One of the first things I do when approaching a target is to search for and read through all of their public source code repositories on sites like github.com looking at every file in every directory. I also check through the commit history to see what has changed with each commit. Yes this takes time to do it and it isn’t as fun as jumping straight into hacker typer mode fuzzing inputs on web applications and APIs but it is invaluable. Once I’ve finished the official code repositories of the target I then look at contributors to each of the projects and do the same thing for each of those. Developers often share a lot of code, config, SSH keys, usernames, and passwords between work and personal projects. This has the following benefits:
- OSINT — a huge amount of information can be gained about the target, how they code, their workflow processes, technologies used for the front end, APIs, and out of band processing, URLs called, ports used, etc.
- Understanding — by reading through their application logic you can start to understand how the entire solution works as a whole. If an application uses ruby for their API and python for their post-collection data processing you might be able to target the back end system by slipping crafted payloads passed the front end filters.
- Code analysis — It’s often possible to find security or business logic flaws through the source code that would take hundreds of hours of black box testing to materialise through fuzzing and manual input combinations
- Local tests — it’s always faster to run tests locally than across the network. Also, if you break something it doesn’t matter too much, as long as no external calls are going out to third parties. When testing a production application it’s essential to keep in mind the impact you’re having on their business and customers and rate limiting your testing is a key part of this. Running locally in a sandbox you can go wild. This also removes web application firewalls which allows you to do more without risking your IP getting blocked, which is fixable but annoying. By running locally you can isolate a specific component for your testing and jump back into application states quickly compared to running all of the up-front setup needed for state aware areas of functionality.
- Information leaks — Stored usernames, passwords, keys, domains, URLs and more can find their way into source code repositories. Sometimes they are discovered and then removed, leaving a trace behind in the commit history even though they’re not in the latest version any more.
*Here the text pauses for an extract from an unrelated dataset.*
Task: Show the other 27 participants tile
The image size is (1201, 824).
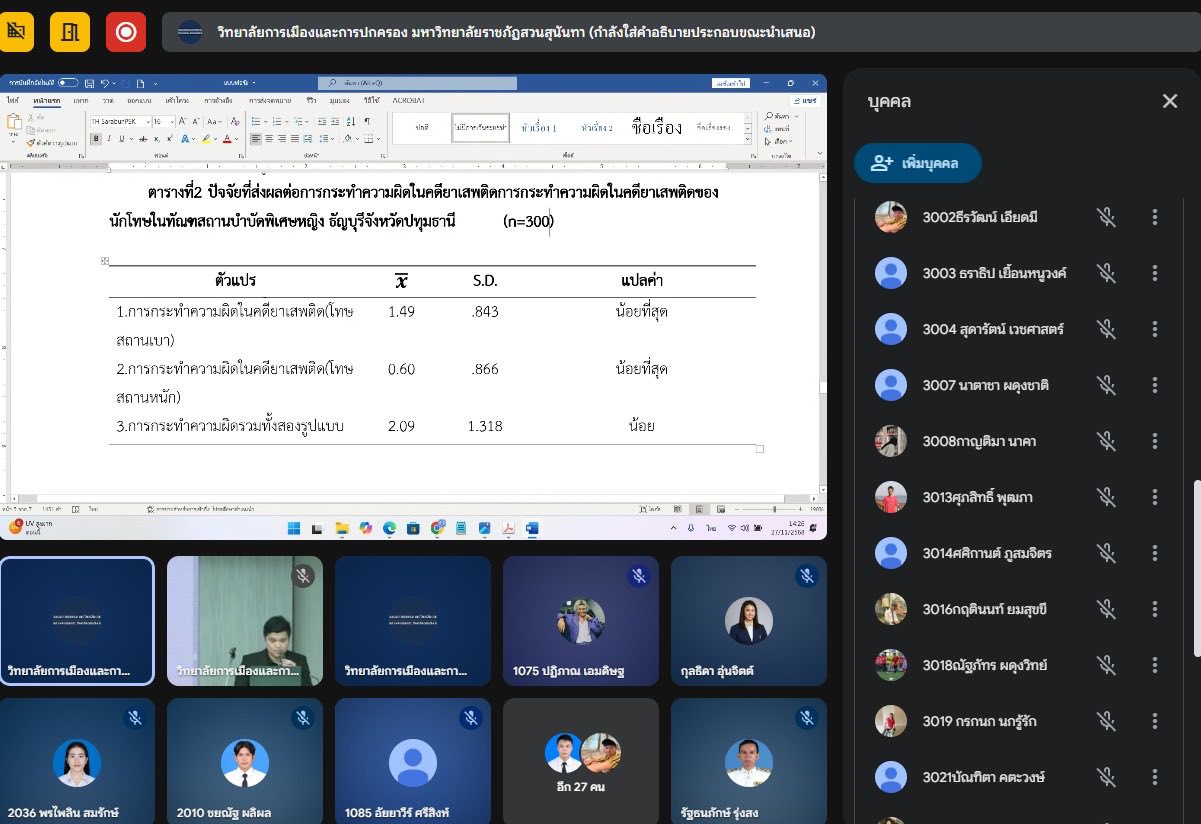Action: tap(581, 761)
These are easy wins for bounties and an hour or two of reading and searching can often return good returns on time invested in addition to all of the other information stated above.
Reading source code effectively
While I stated above I ready everything I can find, this doesn’t mean I’m slow reading it like a page turning novel. My approach is to skim read each page, getting an understanding of what is going on at a high level while looking for key phrases or patterns that indicate areas of code that I need to spend more time on. When there are twenty different classes defined that do pretty much the same thing I’m looking only for differences after going through the first one.
It’s important to determine which projects to examine before others. I target projects that have been created from scratch first before moving on to forks from other people as this is where most of the mistakes are made. Configuration files, build files, logs, and non-standard files and directories get my attention first. These provide both context and valuable findings the most frequently. Once these are covered I look at the core of the code to see what’s going on inside. At the same time as this I look through the commit history to track the evolution of the code from first check-in to where it is today.
Next I take a look at the forked projects and repeat the same process, looking for any files that deviate from the origin as the changes are where the vulnerabilities are most likely to exist. Often code gets forked into the target’s account to allow developers to add their own localisation at the repo level rather than doing it at deployment time.
Once you start reporting findings to your target those repositories and many others are going to start disappearing pretty fast, even repositories you weren’t reporting against. Nothing bumps a github permissions review faster than a bunch of vulnerability notifications. Make an offline clone of everything you can find but don’t publish them online (that’s just rude)or you’ll be wishing you had done at your first ‘how did that work again?’ moment.